Study Notes for Cognitive Graph
Note for paper "Cognitive Graph for Multi-Hop Reading Comprehension at Scale."
Task
- The framework proposed by the author is called CogQA, which is a framework based on cognitive graphs to address question-answering in machine reading comprehension, including general question-answering (selecting entities) and comparative question-answering (the relationship between two entities). Setting cognitive graphs aside for the moment, let's look at what this task is.
- The uniqueness of this question-answering task lies in its extension to multi-hop. Multi-hop should not be a task type but rather a method for completing entity-based question-answering tasks, that is, finding entities in the question, then locating clues in their corresponding context descriptions, and using these clues to find the next entity as the next hop. The next-hop entity is used to jump to the corresponding context, where clues are then found again, and this process is repeated until, after multiple hops, the correct entity is found in the correct description as the answer. For a question, you can solve it using a single-hop approach or a multi-hop approach. In fact, most question-answering models based on information retrieval are based on a single-hop approach, which simply compares the question and the context to find the most relevant sentence and then extract entities from these sentences. Essentially, this is a pattern matching approach, but the problem is that if the question itself is multi-hop, then the single-hop pattern matching may not be able to find the correct entity at all, because the answer is not in the candidate sentences.
- This is actually very similar to the way humans answer questions. For example, if we ask who the authors are of the cognitive graph published in ACL2019, we would first find the two entities, ACL2019 and cognitive graph, and then separately find all the corresponding authors of ACL2019 papers and the various meanings of the cognitive graph (it may be neuroscience, it may be education, it may be natural language processing), and then find more entities and descriptions (different authors of different papers, different explanations of meanings), ultimately finding one or more answers. Humans might directly search for the term "cognitive graph" in all the paper titles of ACL2019, while computers might extend and jump between ACL2019 and cognitive graph multiple times before merging into a single entity, namely the author's name, and then output it as an answer.

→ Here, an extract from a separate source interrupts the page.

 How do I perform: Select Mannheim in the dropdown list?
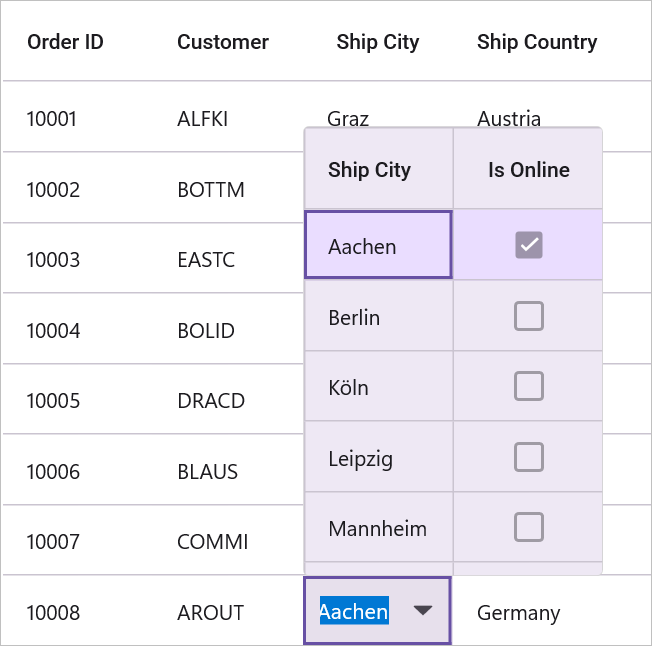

- The multi-hop connections among multiple entities and their
topological relationships constitute the cognitive graph, a directed
graph. This directed graph is both inferable and interpretable, unlike
black-box models, with a clear inference path. Therefore, the issue
boils down to:
- How to construct a graph?
- With the diagram, how to reason?
- The author first proposed using the dual-process theory from cognitive science to explain their approach.
Two-process model
- The dual-process model in cognitive science refers to the fact that
humans solve problems in two steps:
- System 1: Initially, attention is allocated through an implicit, unconscious, and intuitive process to retrieve relevant information
- System Two: Reasoning is completed through another explicit, conscious, and controllable process
- System one provides resources to system two, system two guides the search of system one, and they iterate in this manner
- The above two processes can actually correspond to two major schools of thought in artificial intelligence, connectionism and symbolism. The first process, although difficult to explain and completed through intuition, is not innate but actually obtained through hidden knowledge gained from life experience. This part can correspond to the black-box models currently completed by deep learning, which learn from a large amount of data to produce models that are unexplainable but can achieve the intended purpose. While the second process requires causal relationships or explicit structures to assist in reasoning.

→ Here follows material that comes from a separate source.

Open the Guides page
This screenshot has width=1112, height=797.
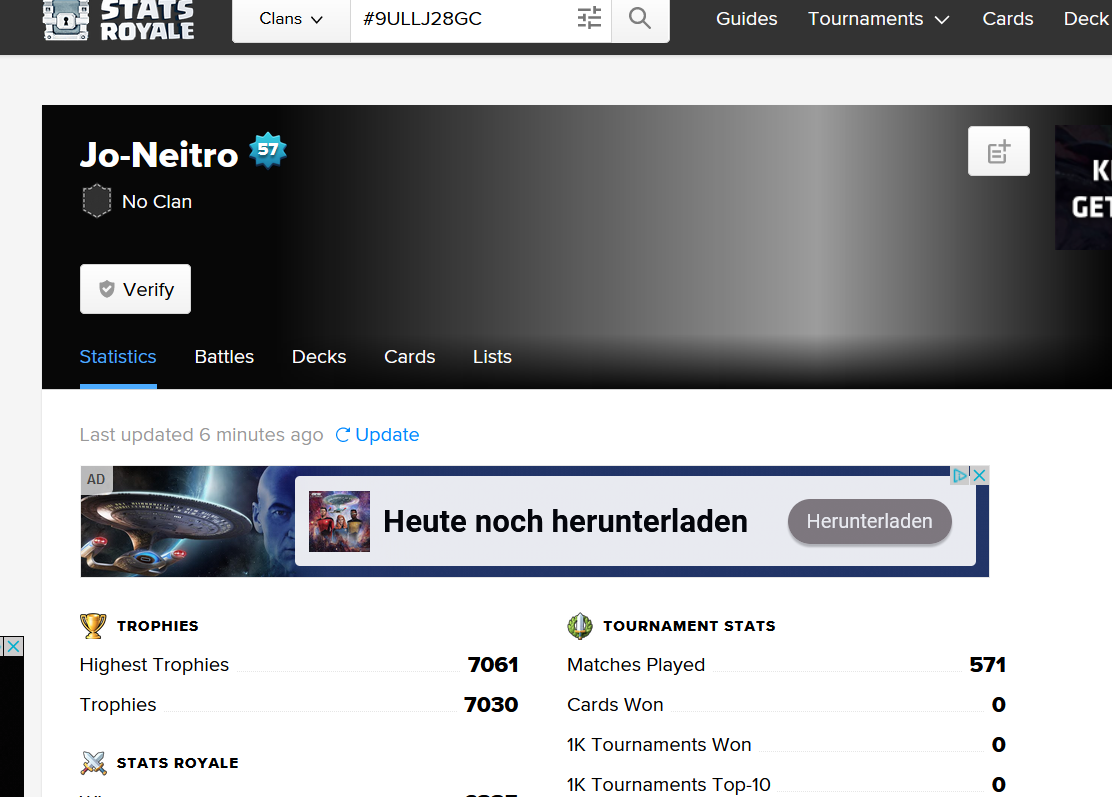[x=746, y=19]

- In the context of machine question answering, the authors naturally
employed existing neural network models to accomplish these two tasks:
- The first item requires attention to retrieve relevant information, so I directly use the self-attention model to complete entity retrieval.
- The second item requires an explicit structure, so I construct a directed cognitive graph and complete reasoning on the cognitive graph.
How to Construct a Graph
- The author uses BERT to complete the work of System 1. BERT itself
can be used as a one-step machine reading comprehension, and here the
author follows the one-step approach, with the input sentence pairs
being the question and the sentence to be annotated, and the output
being the annotation probability, i.e., the probability that each word
is the start or end position of an entity. However, to achieve
multi-hop, the author made some modifications:
- The input sentence pairs are not based on the problem as a unit, but
on each entity within each problem. Specifically, the A sentence of each
input sentence pair is composed of the problem and a clue to a certain
entity within the problem, while the B sentence is about all the
sentences in the descriptive context of that entity.
- sentence A:\([CLS]Question[SEP]clues(x,G)[SEP]\)
- sentence B:\(Para(x)\)
- What is the clue of a certain entity? The clue is the sentence
describing the entity extracted from the context of all parent nodes in
the cognitive graph. It may sound a bit awkward, but this design runs
through the entire system and is the essence of its cognitive reasoning,
as illustrated by the examples given in the paper:
- Who made a movie in 2003 with a scene shot at the Los Angeles Quality Cafe?
- We found the entity "quality cafe," and found its introduction context: "......This is a coffee shop in Los Angeles. The shop is famous for being the filming location for several movies, including Old School, Gone in 60s, and so on."
- We then proceed to traverse these movie name entities, and then find the introduction context of the movies, such as "Old School is an American comedy film released in 2003, directed by Todd Phillips," and through other cognitive reasoning, we deduce that this "Todd Phillips" is the correct answer. Then, what is the clue for this director entity? What kind of clues do we need as supplementary input to obtain "Old School is an American comedy film released in 2003, directed by Todd Phillips," where "Todd Phillips" is the answer we seek?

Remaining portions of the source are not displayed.